## start INPUT DATA
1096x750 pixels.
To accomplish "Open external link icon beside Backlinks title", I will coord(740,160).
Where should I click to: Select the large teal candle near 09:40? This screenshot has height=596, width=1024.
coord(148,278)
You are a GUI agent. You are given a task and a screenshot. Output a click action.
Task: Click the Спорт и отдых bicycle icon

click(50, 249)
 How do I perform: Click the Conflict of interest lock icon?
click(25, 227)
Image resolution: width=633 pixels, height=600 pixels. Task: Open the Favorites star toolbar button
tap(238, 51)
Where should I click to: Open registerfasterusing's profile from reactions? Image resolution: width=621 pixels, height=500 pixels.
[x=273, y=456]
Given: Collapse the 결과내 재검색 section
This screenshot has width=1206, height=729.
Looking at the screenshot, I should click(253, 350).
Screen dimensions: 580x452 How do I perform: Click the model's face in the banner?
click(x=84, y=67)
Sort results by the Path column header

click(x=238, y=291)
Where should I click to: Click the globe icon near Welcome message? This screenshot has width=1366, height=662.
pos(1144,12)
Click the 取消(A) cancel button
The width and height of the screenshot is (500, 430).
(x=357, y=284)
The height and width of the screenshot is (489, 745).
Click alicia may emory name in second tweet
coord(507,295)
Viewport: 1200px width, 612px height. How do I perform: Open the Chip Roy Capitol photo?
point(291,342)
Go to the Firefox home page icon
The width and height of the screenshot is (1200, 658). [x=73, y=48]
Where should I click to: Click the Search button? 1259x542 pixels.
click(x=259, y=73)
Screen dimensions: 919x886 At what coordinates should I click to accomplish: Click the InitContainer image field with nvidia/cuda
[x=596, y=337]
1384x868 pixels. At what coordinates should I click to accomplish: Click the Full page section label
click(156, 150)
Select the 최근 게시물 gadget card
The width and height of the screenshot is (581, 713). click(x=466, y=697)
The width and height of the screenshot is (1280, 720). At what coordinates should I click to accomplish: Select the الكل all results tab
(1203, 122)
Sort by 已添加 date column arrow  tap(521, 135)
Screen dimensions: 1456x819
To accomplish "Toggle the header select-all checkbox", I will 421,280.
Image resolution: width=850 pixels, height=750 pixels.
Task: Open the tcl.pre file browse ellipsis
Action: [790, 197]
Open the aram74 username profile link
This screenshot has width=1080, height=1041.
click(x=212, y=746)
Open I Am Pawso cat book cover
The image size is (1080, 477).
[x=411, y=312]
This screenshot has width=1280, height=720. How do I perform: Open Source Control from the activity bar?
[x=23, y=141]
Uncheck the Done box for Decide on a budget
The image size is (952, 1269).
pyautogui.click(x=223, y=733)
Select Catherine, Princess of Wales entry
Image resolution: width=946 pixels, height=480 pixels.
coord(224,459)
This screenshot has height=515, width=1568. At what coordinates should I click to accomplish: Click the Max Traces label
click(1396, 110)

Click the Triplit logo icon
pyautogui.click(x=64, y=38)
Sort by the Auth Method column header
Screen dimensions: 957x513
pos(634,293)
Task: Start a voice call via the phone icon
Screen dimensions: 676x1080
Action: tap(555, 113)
## end INPUT DATA
→ GIVEN REQUEST: Reproduce the items verbatim, starting at the line that contains "Viewport: 1200px width, 612px" and continuing through the last line of the items.

→ SOLUTION TO THE EXERCISE:
Viewport: 1200px width, 612px height. How do I perform: Open the Chip Roy Capitol photo?
point(291,342)
Go to the Firefox home page icon
The width and height of the screenshot is (1200, 658). [x=73, y=48]
Where should I click to: Click the Search button? 1259x542 pixels.
click(x=259, y=73)
Screen dimensions: 919x886 At what coordinates should I click to accomplish: Click the InitContainer image field with nvidia/cuda
[x=596, y=337]
1384x868 pixels. At what coordinates should I click to accomplish: Click the Full page section label
click(156, 150)
Select the 최근 게시물 gadget card
The width and height of the screenshot is (581, 713). click(x=466, y=697)
The width and height of the screenshot is (1280, 720). At what coordinates should I click to accomplish: Select the الكل all results tab
(1203, 122)
Sort by 已添加 date column arrow  tap(521, 135)
Screen dimensions: 1456x819
To accomplish "Toggle the header select-all checkbox", I will 421,280.
Image resolution: width=850 pixels, height=750 pixels.
Task: Open the tcl.pre file browse ellipsis
Action: [790, 197]
Open the aram74 username profile link
This screenshot has width=1080, height=1041.
click(x=212, y=746)
Open I Am Pawso cat book cover
The image size is (1080, 477).
[x=411, y=312]
This screenshot has width=1280, height=720. How do I perform: Open Source Control from the activity bar?
[x=23, y=141]
Uncheck the Done box for Decide on a budget
The image size is (952, 1269).
pyautogui.click(x=223, y=733)
Select Catherine, Princess of Wales entry
Image resolution: width=946 pixels, height=480 pixels.
coord(224,459)
This screenshot has height=515, width=1568. At what coordinates should I click to accomplish: Click the Max Traces label
click(1396, 110)

Click the Triplit logo icon
pyautogui.click(x=64, y=38)
Sort by the Auth Method column header
Screen dimensions: 957x513
pos(634,293)
Task: Start a voice call via the phone icon
Screen dimensions: 676x1080
Action: tap(555, 113)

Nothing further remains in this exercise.